Selected passage:
Is my memory bad, or is the dimms gone.

blaze15301

Distinguished
Aug 13, 2009
152
0
18,680
hello everyone.

im not exactly new to over clocking but im still a infinite when it comes to the terms. i just bought this ram

http://www.newegg.com/Product/Product.aspx?Item=N82E16820145175 . to run it in line with this ram

http://www.newegg.com/Product/Product.aspx?Item=N82E16820231144.

i was running the g skil fine by its self at 850 mhz. before i installed the corsair ram i tested everything. i ram numerous test with ever rest and memtest. all of them cleared. then i took the gskill out and installed the corsair i did the same witht he corsair ram. oh i put them at stock first. then i put the bios at fail safe setting adn restarted then installed all 4 modules. well i kept getting beeps after beeps. so i figured i should probable up the voltage to the north bridge. i did. this happen to me last year when i got the mb it fried some ocz ram i had in it. then like 3 months later the gskill went bad . so should i just rma the board.

Rows from a screen grounding dataset:
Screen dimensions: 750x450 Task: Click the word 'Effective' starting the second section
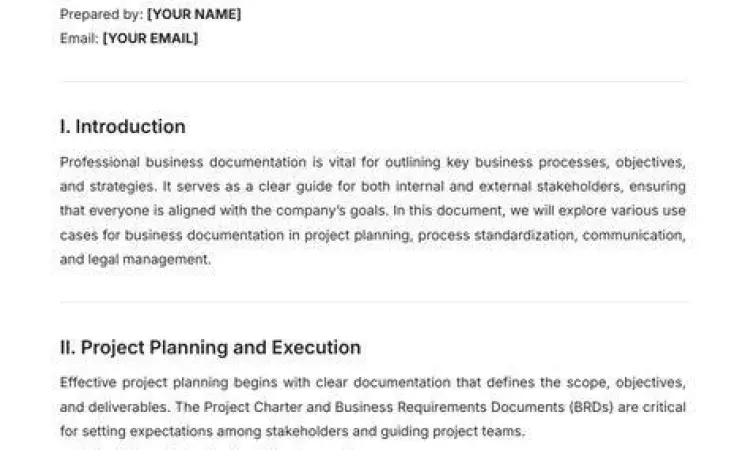pyautogui.click(x=87, y=382)
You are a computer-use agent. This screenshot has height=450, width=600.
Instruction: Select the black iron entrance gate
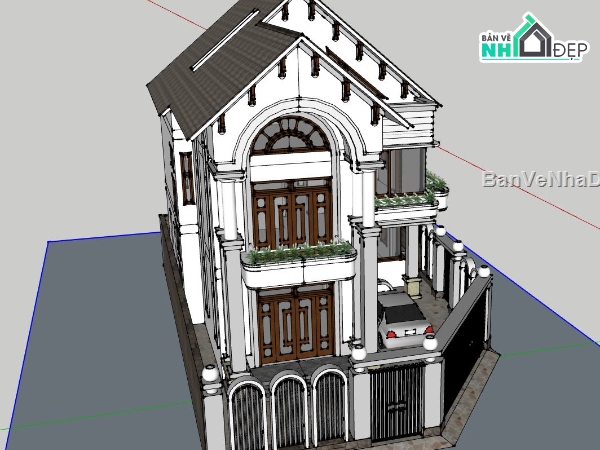click(398, 402)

Set task: Rewrite the forum post from "im not exactly" up to and including "http://www.newegg.com/Product/Product.aspx?Item=N82E16820231144.", putting "overclocking" in place of "over clocking". Work only from the forum post.

Task response:
im not exactly new to overclocking but im still a infinite when it comes to the terms. i just bought this ram

http://www.newegg.com/Product/Product.aspx?Item=N82E16820145175 . to run it in line with this ram

http://www.newegg.com/Product/Product.aspx?Item=N82E16820231144.